29071
takımı iyi çalıştırmadığını düşündüğüm teknik direktörümüz. oyunun hiçbir noktasında ileriye gidemiyoruz malesef. ne fizik, ne oyun planı, ne büyük resme baktığımızda ortaya çıkabilecek potansiyel genç türk oyuncular. hiçbiri yok bunların. ama hoca kamera karşısına geçtiğinde beylik laflar etmeye devam edebiliyor. misal, bundan sonraki ilk konuşmasında ‘ben susmayacağım, konuşmaya devam edeceğim, gerekirse yine ceza alırım’a getirecek lafı. çünkü takımı hala 96-2000 dönemindeki türk ağırlıklı kadro sanıyor. yokluğunda işlerin daha kötüye gittiğini görmüyor ya da umurunda olmuyor. takımın, kendisinin durumuna tepki vereceğini sanmak gibi bir yanılgıya düşüyor. ve her seferinde daha dibe çöküyor.

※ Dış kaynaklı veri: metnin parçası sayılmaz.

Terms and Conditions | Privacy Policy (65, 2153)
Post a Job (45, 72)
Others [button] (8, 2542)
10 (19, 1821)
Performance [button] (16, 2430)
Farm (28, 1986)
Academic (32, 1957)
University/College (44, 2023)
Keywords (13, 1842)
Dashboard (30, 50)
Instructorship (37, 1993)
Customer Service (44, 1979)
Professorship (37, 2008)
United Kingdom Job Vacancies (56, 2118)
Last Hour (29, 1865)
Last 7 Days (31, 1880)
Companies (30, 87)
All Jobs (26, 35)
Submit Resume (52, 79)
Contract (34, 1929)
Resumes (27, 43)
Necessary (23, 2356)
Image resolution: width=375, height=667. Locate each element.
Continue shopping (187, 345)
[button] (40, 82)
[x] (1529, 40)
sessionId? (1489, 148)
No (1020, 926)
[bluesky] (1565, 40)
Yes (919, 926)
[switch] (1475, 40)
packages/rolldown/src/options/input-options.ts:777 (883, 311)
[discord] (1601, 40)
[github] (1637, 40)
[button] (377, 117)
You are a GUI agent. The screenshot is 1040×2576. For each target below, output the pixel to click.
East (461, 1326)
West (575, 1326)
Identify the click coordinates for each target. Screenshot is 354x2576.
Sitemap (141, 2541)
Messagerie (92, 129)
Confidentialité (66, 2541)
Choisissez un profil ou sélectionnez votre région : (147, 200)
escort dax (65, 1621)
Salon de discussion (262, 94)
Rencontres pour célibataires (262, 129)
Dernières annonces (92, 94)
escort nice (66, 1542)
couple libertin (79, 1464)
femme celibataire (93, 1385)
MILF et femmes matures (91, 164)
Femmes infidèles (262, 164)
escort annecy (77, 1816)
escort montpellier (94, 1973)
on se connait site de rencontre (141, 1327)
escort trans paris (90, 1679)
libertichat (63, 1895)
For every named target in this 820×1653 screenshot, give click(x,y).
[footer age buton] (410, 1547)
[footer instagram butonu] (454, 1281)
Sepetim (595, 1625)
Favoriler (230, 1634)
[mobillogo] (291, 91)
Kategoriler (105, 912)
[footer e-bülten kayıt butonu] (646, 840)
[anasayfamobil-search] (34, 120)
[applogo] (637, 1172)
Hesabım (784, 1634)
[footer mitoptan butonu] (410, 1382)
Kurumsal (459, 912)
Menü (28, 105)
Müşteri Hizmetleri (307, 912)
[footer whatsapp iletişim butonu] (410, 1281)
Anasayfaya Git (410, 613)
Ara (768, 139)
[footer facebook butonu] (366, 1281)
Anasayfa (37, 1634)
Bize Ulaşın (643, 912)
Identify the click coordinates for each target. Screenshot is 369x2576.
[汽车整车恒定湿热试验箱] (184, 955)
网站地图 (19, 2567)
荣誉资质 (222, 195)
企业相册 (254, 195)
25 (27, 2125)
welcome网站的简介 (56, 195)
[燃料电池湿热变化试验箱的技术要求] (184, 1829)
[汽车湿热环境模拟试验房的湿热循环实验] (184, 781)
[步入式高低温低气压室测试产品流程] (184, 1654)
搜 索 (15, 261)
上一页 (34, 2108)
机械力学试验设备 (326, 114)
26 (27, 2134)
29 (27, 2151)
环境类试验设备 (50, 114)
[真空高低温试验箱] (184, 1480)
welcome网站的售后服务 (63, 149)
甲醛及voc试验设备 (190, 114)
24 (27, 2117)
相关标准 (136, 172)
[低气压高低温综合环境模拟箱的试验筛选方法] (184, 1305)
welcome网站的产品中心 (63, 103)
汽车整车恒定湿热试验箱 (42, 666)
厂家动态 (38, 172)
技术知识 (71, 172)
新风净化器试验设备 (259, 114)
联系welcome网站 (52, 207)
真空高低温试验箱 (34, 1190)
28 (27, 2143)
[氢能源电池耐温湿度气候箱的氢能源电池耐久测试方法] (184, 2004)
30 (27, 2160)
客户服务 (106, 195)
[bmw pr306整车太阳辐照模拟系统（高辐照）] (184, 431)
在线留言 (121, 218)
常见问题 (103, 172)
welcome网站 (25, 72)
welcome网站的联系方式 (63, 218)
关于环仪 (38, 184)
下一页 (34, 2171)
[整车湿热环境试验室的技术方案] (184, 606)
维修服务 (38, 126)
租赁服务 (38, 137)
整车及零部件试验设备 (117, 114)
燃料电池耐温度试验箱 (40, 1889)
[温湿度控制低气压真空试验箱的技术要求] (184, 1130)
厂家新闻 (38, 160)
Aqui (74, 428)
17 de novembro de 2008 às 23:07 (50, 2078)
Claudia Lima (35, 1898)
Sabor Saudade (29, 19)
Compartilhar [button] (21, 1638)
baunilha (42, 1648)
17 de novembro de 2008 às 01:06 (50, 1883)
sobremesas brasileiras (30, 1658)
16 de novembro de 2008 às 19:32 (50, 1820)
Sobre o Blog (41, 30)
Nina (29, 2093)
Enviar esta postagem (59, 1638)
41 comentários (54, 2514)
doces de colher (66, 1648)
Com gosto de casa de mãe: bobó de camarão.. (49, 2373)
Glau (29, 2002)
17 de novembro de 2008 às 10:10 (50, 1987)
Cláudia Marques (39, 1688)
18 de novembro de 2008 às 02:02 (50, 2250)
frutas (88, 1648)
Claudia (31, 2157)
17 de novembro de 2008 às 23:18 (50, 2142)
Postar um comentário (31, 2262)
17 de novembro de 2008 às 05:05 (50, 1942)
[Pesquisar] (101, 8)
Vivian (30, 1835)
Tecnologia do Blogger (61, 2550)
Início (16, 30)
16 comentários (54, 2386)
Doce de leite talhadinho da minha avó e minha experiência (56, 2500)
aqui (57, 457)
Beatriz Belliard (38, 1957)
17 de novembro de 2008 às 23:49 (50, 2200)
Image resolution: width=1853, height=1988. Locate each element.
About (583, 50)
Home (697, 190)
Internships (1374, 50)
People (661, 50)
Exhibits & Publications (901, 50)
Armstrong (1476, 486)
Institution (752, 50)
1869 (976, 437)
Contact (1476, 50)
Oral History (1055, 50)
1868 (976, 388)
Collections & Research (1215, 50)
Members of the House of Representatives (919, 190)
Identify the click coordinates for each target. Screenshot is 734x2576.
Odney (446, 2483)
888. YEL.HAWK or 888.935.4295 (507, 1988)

artık oyun kötü gittiğinde sahada yaptığı tek şey forveti ikilemek. bu söyleyeceğim çok acı gelebilir ama bir teknik direktörün oyunu düzeltme planı ancak antrenmanlarda hiçbir şey çalışılmıyorsa bu olabilir. sen hiçbir oyun planına sahip değilsen ve bunun için çalışmıyorsan, 4-3-3’ten 1-1-8’e bile dönsen bir şey yapamazsın, sahada acınacak hallere düşersin.
velhasıl buna da kimse çıkıp ‘hocam bu 20 yıl öncesinin sahaya müdahalesiydi’ diyemiyor. kendi söyleyip kendi dinliyor. kötü giden her şey daha da kötüye gidiyor. kendi içinde ciddi kırılmaları var, bu şekilde bir şeyleri değiştireceğini sanıyor hala.
altyapıdan adam çıkaramıyoruz. birazcık parlatıp 3-5 milyona avrupa’ya satamıyoruz. süper lig veya 1’nci ligdeki bütün potansiyelleri ya avrupalılar ya da ülke içindeki rakiplerimiz alıyor. veyahut o potansiyellerden haberimiz bile yok. cazibe merkezi olma durumumuz da çok eskilerde kaldı.
hocanın dokunduğu oyuncumuz da kalmadı malesef. son dönemde biraz taylan seviye atladı ama geri kalan her oyuncu geri gitti ve gitmeye de devam ediyor.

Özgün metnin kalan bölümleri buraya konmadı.